Targeting Signaling Pathways in Breast Cancer
A solid tumor for which monoclonal antibodies have shown a more meaningful benefit, at least for a subset of patients, is breast cancer. About 20 percent of breast cancers have high levels of a protein called human epidermal growth factor receptor-2 (HER2). Tumor growth in HER2-positive tumors is caused by signaling from the excess of HER2 protein: HER2 binds to other proteins in the HER family and sends signals telling cancer cells to grow and to not undergo programmed cell death.
“HER2 is a good target for anticancer agents because HER2-positive cancers tend to be more aggressive,” said Clifford A. Hudis, Chief of Memorial Sloan-Kettering’s Breast Cancer Medicine Service. “When these tumors come back after surgery, they usually come back early.”
Trastuzumab (Herceptin®) was developed to stop HER2 signaling. “We still don’t know exactly how trastuzumab works,” Dr. Hudis explained. “In part, it may be making changes to the receptor on the cell’s surface. It may be turning on an immune reaction via ADCC. It may also activate a process called endocytosis, where it binds to the receptor and then the whole complex is swallowed up by the cell, and it may inhibit a protein called p95.”
Members of the Breast Cancer Medicine Service
(From left) Patrick Morris, Heather McArthur, Clifford Hudis, and Maura Dickler, treat patients with trastuzumab and bevacizumab as well as several experimental antibody-based therapies.

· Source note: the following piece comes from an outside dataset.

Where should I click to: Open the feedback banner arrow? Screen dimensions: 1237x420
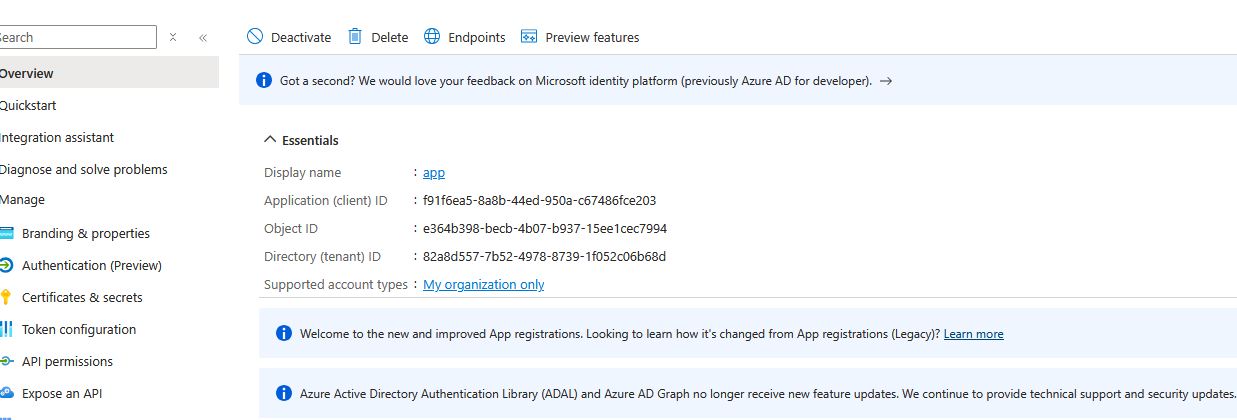pyautogui.click(x=886, y=81)
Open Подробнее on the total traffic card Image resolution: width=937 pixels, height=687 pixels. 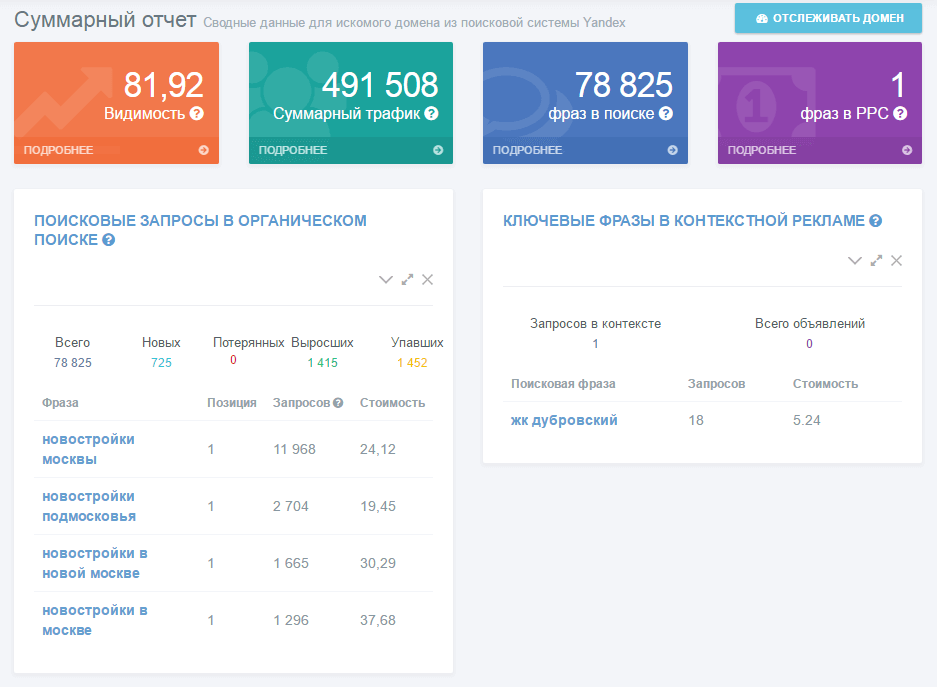click(x=350, y=151)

Trastuzumab, jointly developed by Genentech and Dennis Slamon of the University of California, Los Angeles, usually is given in combination with chemotherapy, and for women with late-stage disease it has been shown to improve average survival about 25 percent compared with chemotherapy alone. For women with earlier-stage disease, it can be given as an adjuvant (additional) treatment after surgery. For those patients, the drug can provide a substantial benefit, killing microscopic metastatic disease that is not clinically apparent, improving the rate of cure by 50 percent compared with chemotherapy alone.
One problem with trastuzumab, as with other targeted therapies, is that many patients eventually develop resistance to the treatment. An approved drug for such patients is the small-molecule drug lapatinib (Tykerb®), which blocks HER2 signaling via a different mechanism. In addition, there are several experimental therapies in clinical trials at the Center that help get around that resistance. One is a drug called T-DM1, which consists of trastuzumab linked to a cytotoxic chemotherapy agent. Another monoclonal antibody in studies around the world is pertuzumab, which binds to the HER2 receptor in a different location than trastuzumab does. There is also a family of new small-molecule drugs, called heat shock protein 90 inhibitors, developed in part in the laboratory of Memorial Sloan-Kettering investigator Neal Rosen, that can help amplify the trastuzumab effect even in patients for whom the antibody seems to have stopped working.
For patients with HER2-normal (meaning not HER2-positive) breast cancer who have experienced relapse or recurrence after other treatments, bevacizumab can be given in combination with chemotherapy drugs. “Bevacizumab is currently being evaluated as an adjuvant treatment for patients with an earlier stage of disease,” Dr. Hudis said, “but it is too early to know if patients will benefit from it.”
Researchers agree that while the use of monoclonal antibodies has yet to be fully optimized and has not reached its full potential, the antibodies can still clearly benefit a large number of patients and teach investigators more about the biology of cancer.